Jonathan Carroll : Flammes d'enfer
(Sleeping in flame, 1988)
roman fantastique
- par ailleurs :
Carroll est dans la collection "Terreur" chez Pocket un auteur atypique. Mais ne le serait-il pas où qu'il fût publié ? Son mélange d'observation minutieuse des tempêtes du cœur et du vertige de l'irruption d'agents surnaturels dans le destin personnel, s'il n'est pas unique, est exécuté avec assez de brio pour lui assurer une place à part parmi les auteurs de Fantastique moderne — et certainement un positionnement bien différent de celui des auteurs qui justifient l'intitulé de la collection "Terreur".
Pour une fois cependant, la maquette de couverture sert bien un livre en en reprenant la première phrase : « Il m'a fallu moins de la moitié d'une vie pour comprendre que le regret est une des rares certitudes auxquelles nous ne pouvons échapper. »
. En une phrase, l'essentiel de l'auteur : le sol affectif qui se dérobe sous les pas du protagoniste, et la révélation d'autres destins soudainement, magiquement accessibles, ou de vies précédentes à la fois fascinantes et lourdes de menaces, sont les deux catégories principales d'ingrédients auxquels Carroll fait appel. Tout en tournant dans des décors précieux qui empruntent à la bourgeoisie artistique new-yorkaise et aux richesses centre-européennes de Vienne, qui fut longtemps sa cité de résidence.

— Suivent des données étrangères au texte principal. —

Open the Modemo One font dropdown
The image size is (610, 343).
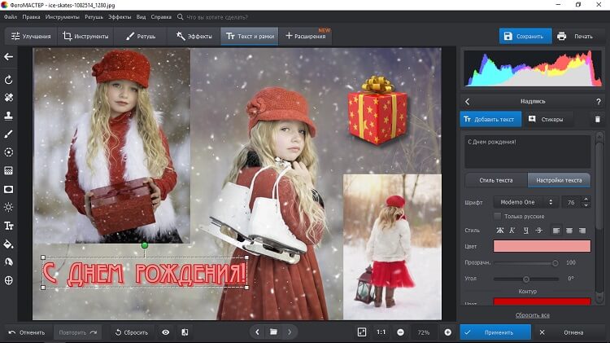tap(525, 202)
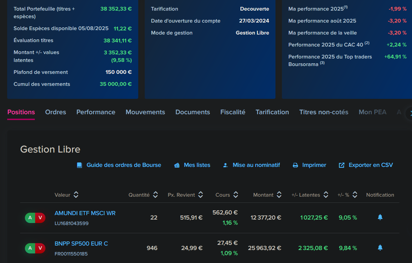Toggle notification bell for BNPP SP500 EUR C
The image size is (412, 263).
[x=380, y=248]
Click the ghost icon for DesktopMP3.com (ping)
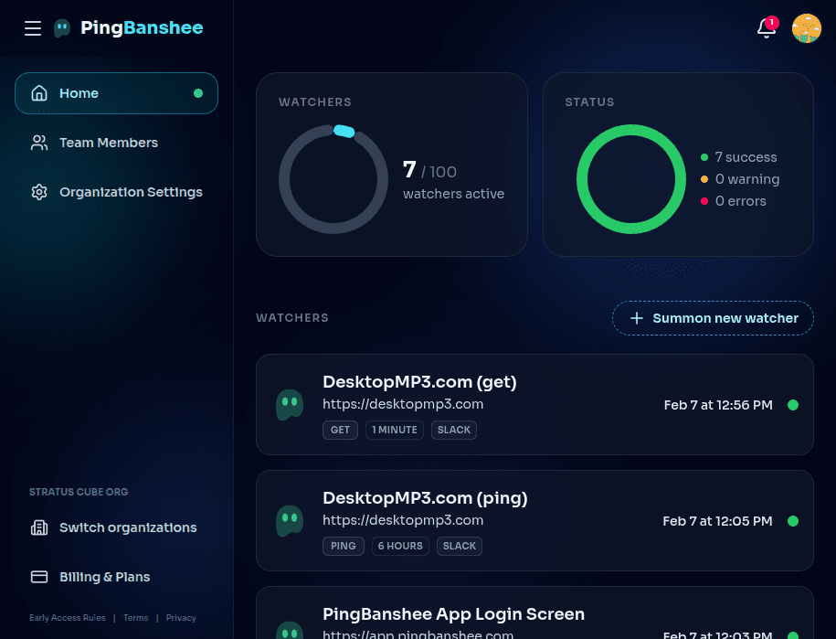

Flammes d'enfer commence comme une comédie : Walker Easterling, acteur occasionnel et scénariste, rencontre Maris, une femme qui l'éblouit et doit se débarrasser d'un petit ami violent et persistant. L'idylle ne tarde pas. Puis, sans que cela semble lié, commencent cauchemars récurrents et faits étranges. La comédie bascule quand le meilleur ami de Walker tombe sous les balles perdues de terroristes à l'aéroport de Vienne. À l'occasion de l'enterrement, Maris aperçoit sur une tombe le portrait d'un jeune homme mort dans les années 50, le portrait craché de Walker…
À partir de là le livre bascule dans le Fantastique : rencontre avec un magicien, révélation progressive des vies antérieures de Walker, et surtout connexion avec "Outroupistache", un conte des frères Grimm revisité côté coulisses, ou plus exactement vécu du point de vue du méchant de l'histoire. Les contes de fées ne sont que depuis peu tombés dans le domaine de la littérature enfantine ; ou plutôt, la littérature enfantine n'est que depuis peu conçue comme un univers doux et rassurant. Les contes, en version originale, véhiculaient la terreur. Les enfants s'y faisaient dévorer. Et surtout, ils vivaient dans un doute permanent sur leur filiation : échangés au berceau, abandonnés et recueillis, victimes du remariage du père avec une marâtre — invariablement chargée du mauvais rôle —, ils ne s'en sortaient guère mieux avec leurs parents naturels, toujours prêts à les abandonner au fond des bois si la nourriture venait à manquer…
Très souvent, le conte idéalise la parenté naturelle : garante d'un vrai amour familial, elle se reconnaît toujours quand la princesse héritière éloignée du palais vient reprendre ses droits. L'expérience du monde réel démentit ce point de vue et relativise beaucoup la différence entre parent biologique et adoptif. Dans "Outroupistache", un enfant change de main aussi, mais Carroll prend un point de vue résolument moderne en tenant pour acquise la paternité du nain voleur d'enfants. Et allie modernité et fidélité au conte en rétablissant un violent conflit entre père et fils, motivé de façon très contemporaine par un désaccord sur les projets de mariage de ce dernier.